The thing with Tron, which you try to forget, is that it was just a bit rubbish.

Adam Britton dropped us a line, expressing surprise that we hadn’t written anything about Tank Universal. After playing the demo, I can only agree. Those RPS guys are a bunch of slackers. Shun them! Anyway, with the disappointing news about Introversion being fucked around by a magazine, yet still honouring the deal which prevents me telling you about Multiwinia, I was clearly vulnerable for anything touched with the pixel-halo of Tron. And as a Battlezone-derived Tank-war, Tank Universal is clearly one of that eighties kiddie-fi epic’s children. Impressions follow!

You’re a driver/gunner/commander/whatEVAH of – yes – a Tank. It’s a little more complicated than a straight shooter, with two teams trying to steal the opposition’s key from deep inside the fortress. Collectors gather some manner of energy crystal from the battlefield, and transport it back to their bases to… well, I’m not sure to do what, but I figure it was probably helping. The main thrust is trying to disable the opposing turrets and a variety of enemy vehicles in a true Battlezone-esque trajectory combat. In fact, getting too close is generally a bad idea, due to the area-effect of your weapons, especially if you power up the shot beforehand.
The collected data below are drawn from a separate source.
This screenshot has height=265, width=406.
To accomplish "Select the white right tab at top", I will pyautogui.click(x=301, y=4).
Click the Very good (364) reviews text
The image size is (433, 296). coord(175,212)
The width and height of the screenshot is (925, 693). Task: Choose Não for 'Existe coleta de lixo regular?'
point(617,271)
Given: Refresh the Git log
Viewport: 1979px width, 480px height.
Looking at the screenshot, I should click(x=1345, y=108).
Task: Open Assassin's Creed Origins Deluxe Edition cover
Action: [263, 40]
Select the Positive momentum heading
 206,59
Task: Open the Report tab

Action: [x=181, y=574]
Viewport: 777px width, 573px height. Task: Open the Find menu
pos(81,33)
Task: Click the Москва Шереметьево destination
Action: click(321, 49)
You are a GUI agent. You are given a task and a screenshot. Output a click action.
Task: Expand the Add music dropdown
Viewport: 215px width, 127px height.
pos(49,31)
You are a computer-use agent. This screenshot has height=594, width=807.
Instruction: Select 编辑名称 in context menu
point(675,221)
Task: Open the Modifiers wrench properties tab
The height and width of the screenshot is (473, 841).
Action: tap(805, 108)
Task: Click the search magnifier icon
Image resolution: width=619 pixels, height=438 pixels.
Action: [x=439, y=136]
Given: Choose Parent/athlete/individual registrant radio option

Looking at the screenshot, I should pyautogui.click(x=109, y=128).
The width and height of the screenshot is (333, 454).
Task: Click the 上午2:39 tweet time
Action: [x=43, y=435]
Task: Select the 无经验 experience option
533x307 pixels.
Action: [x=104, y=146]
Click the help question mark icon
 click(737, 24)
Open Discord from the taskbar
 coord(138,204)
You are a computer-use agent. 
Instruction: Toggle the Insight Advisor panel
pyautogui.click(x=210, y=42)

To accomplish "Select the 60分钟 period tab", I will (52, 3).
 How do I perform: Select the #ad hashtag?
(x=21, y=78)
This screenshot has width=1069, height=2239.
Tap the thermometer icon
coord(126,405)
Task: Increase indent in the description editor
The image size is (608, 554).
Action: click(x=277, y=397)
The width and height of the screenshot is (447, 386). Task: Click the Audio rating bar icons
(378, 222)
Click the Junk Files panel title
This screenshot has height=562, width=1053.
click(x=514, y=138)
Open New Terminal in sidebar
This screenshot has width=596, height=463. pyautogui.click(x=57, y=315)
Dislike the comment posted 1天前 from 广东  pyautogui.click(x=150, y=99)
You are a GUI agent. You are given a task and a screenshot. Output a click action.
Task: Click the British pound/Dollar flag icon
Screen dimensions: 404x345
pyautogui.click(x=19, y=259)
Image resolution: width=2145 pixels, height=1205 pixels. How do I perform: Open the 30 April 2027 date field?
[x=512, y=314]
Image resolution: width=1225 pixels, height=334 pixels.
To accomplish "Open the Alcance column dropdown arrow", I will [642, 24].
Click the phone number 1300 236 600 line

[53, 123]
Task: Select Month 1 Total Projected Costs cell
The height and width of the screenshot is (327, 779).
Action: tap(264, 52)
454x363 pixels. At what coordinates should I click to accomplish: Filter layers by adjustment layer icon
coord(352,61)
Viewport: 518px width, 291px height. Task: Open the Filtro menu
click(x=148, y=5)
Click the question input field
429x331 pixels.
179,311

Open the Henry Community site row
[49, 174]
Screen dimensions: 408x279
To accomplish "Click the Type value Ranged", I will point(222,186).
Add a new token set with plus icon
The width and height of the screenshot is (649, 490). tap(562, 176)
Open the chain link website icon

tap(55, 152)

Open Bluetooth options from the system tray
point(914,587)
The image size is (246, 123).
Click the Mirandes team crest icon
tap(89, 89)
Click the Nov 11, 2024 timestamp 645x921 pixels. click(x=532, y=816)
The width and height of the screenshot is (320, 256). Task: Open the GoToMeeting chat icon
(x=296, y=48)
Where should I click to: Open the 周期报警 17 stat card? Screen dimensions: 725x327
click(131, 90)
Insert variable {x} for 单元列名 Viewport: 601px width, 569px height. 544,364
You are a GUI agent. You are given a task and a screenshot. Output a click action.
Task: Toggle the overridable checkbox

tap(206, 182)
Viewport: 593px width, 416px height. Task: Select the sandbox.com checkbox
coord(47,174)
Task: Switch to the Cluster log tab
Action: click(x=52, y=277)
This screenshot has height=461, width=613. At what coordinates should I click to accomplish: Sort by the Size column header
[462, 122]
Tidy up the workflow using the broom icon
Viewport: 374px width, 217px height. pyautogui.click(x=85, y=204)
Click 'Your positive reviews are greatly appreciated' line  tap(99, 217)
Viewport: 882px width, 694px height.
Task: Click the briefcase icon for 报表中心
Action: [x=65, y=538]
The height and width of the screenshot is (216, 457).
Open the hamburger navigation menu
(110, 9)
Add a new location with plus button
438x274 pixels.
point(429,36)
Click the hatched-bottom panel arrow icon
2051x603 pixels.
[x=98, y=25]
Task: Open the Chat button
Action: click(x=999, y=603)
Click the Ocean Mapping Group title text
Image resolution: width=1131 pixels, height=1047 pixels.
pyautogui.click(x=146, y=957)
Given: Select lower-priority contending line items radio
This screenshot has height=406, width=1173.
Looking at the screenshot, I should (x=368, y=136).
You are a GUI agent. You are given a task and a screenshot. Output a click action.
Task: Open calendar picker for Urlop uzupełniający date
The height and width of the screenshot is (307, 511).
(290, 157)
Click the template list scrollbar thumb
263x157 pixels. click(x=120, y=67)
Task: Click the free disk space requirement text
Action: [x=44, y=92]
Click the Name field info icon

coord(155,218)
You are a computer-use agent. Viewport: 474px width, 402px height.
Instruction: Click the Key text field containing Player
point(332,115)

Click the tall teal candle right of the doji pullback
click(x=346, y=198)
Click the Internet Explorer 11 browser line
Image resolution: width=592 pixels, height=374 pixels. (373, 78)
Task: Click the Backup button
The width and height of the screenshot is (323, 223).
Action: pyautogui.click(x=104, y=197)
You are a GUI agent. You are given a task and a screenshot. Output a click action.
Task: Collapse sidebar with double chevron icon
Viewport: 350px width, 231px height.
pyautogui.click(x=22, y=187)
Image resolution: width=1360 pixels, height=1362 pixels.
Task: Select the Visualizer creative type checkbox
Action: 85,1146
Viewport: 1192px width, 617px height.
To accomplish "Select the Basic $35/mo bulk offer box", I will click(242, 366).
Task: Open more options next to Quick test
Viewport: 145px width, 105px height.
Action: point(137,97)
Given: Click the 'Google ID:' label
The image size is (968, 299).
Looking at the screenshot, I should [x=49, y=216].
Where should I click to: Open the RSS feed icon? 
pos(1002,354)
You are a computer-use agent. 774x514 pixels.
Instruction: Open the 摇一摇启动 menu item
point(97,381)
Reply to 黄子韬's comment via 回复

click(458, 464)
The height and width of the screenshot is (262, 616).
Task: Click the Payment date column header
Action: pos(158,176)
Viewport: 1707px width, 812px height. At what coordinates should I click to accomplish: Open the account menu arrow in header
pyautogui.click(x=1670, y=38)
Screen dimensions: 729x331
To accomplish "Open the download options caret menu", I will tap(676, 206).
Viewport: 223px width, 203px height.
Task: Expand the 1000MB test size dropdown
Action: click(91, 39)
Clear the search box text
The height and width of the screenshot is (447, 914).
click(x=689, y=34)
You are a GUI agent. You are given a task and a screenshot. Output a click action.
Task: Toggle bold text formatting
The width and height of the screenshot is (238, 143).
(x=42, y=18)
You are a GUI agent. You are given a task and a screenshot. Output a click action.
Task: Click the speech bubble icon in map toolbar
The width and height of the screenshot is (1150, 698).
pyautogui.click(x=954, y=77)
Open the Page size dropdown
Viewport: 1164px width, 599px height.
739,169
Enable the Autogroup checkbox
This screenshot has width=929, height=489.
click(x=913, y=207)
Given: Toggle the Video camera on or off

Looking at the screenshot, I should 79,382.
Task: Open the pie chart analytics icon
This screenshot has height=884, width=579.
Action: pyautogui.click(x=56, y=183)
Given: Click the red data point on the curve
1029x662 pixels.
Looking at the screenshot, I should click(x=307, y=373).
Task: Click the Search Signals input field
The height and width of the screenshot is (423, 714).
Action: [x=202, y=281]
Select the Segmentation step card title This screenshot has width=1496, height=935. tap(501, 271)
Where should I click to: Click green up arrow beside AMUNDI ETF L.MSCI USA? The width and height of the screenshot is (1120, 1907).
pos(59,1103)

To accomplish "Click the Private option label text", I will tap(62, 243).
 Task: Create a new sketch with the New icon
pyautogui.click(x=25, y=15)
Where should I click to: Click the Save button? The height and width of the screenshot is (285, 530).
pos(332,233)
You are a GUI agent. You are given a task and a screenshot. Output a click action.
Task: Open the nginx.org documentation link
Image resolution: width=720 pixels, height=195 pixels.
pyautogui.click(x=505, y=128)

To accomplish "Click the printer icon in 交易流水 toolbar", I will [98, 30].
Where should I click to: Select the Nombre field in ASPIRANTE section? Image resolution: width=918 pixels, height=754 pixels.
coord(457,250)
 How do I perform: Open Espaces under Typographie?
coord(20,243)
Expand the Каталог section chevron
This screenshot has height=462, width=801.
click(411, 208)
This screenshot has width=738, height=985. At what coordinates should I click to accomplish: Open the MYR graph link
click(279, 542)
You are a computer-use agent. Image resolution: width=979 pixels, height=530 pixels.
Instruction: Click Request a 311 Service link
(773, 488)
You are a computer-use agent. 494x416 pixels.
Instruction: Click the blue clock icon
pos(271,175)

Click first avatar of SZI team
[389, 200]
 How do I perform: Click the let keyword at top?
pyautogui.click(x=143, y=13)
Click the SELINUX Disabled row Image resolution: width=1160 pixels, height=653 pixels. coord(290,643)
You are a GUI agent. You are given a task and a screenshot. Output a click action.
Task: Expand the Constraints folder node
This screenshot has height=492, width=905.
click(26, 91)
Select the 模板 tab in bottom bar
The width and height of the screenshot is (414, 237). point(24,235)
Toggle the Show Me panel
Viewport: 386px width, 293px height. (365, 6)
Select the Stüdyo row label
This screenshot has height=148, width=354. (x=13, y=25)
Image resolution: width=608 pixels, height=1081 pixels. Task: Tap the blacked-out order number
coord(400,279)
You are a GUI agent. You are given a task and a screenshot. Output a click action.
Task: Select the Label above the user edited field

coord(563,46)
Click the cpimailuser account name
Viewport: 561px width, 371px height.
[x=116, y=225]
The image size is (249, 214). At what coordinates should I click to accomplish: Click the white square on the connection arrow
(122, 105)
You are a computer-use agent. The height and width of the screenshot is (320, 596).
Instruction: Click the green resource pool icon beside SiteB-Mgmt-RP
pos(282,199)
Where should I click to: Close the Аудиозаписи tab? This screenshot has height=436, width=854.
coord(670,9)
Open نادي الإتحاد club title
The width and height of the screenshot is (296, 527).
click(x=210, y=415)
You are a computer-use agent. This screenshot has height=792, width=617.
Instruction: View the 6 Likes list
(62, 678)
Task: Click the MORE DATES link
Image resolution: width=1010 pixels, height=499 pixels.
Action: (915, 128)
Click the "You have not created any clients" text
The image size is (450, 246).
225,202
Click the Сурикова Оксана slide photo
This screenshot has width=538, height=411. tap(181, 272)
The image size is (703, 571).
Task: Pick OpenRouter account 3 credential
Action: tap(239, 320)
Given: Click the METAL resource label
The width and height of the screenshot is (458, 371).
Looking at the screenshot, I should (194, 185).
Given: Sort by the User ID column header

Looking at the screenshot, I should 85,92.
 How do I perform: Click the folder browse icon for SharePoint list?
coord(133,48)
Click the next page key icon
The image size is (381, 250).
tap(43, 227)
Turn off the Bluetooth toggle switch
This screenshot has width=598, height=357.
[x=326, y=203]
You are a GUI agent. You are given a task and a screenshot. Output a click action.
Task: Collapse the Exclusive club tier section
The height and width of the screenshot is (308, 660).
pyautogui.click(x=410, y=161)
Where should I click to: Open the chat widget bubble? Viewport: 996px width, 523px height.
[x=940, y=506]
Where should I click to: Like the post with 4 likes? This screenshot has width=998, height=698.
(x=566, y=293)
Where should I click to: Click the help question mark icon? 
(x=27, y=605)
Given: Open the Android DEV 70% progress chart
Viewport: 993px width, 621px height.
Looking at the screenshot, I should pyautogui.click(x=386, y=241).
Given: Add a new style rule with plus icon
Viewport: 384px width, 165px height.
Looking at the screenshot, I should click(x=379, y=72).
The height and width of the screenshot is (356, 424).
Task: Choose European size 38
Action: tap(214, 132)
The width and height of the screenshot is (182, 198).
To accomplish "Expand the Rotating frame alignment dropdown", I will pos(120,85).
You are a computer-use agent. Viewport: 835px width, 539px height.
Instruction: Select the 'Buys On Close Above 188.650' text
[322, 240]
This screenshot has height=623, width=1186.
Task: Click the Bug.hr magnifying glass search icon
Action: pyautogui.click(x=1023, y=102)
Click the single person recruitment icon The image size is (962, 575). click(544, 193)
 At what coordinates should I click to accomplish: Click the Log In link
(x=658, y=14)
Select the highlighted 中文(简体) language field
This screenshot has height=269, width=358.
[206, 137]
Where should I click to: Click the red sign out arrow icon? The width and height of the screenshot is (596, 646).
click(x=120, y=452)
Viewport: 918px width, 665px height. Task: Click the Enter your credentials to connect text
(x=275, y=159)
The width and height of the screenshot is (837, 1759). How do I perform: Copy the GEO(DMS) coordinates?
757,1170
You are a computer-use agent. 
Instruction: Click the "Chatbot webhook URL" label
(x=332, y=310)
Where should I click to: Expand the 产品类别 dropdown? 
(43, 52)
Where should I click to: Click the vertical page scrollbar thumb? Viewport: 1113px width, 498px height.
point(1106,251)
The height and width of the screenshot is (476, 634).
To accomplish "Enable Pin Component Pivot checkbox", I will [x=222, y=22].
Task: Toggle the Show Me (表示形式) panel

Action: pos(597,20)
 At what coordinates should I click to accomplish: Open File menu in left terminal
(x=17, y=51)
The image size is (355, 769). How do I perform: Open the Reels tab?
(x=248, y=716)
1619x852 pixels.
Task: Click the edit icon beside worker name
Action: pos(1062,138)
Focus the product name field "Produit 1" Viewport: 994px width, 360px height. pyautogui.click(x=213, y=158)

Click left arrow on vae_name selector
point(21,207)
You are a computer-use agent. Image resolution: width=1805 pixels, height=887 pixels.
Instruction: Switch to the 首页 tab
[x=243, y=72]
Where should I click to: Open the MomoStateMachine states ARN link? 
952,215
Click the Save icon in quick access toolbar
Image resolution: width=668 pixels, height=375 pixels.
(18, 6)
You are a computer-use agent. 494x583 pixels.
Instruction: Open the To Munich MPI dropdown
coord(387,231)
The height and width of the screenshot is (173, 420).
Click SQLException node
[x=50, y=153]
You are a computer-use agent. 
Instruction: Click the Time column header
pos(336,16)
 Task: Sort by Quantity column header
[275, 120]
There’s a smattering of role-playing elements – your successes lead to upgrade points, which you can use to purchase differnet levels of abilities for your tank. For example, there’s basic things like speed-boost and repair to start with, but even the next two are more esotreically amusing mines and mini-gun turrets. God knows what the other six get up to. There’s a plot in the full game, and the final section demonstrates a little first-person adventure where presumably the narrative continues. In addition to two missions proper, there’s also a challenge mode where you have twenty minutes to kill as many of the opposition as you can – the best way to get your hands on some of the niftier toys in the armoury, as well as have a nice gape at the battleship floating above the battlefield, bombarding you.

It so was.

While highly enjoying both its odd sense of scale and intensity, and the retro-aesthetic, my main reservation about the demo is actually just a small mis-step in the opening level. There’s a support creature called the lifter, which you have to summon to get back onto the battlefield – despite the fact there’s only a tiny wall between you and the world which you’d be better to zoom past. The fact the lifter isn’t involved in the second mission makes it clear that it’s a case of the developer trying to introduce all the major tools in the game in the first level. In practice, it just means an unnecessary annoyance in your initial few deaths – and, of course, since it’s the first level proper, you’re clearly going to have a few.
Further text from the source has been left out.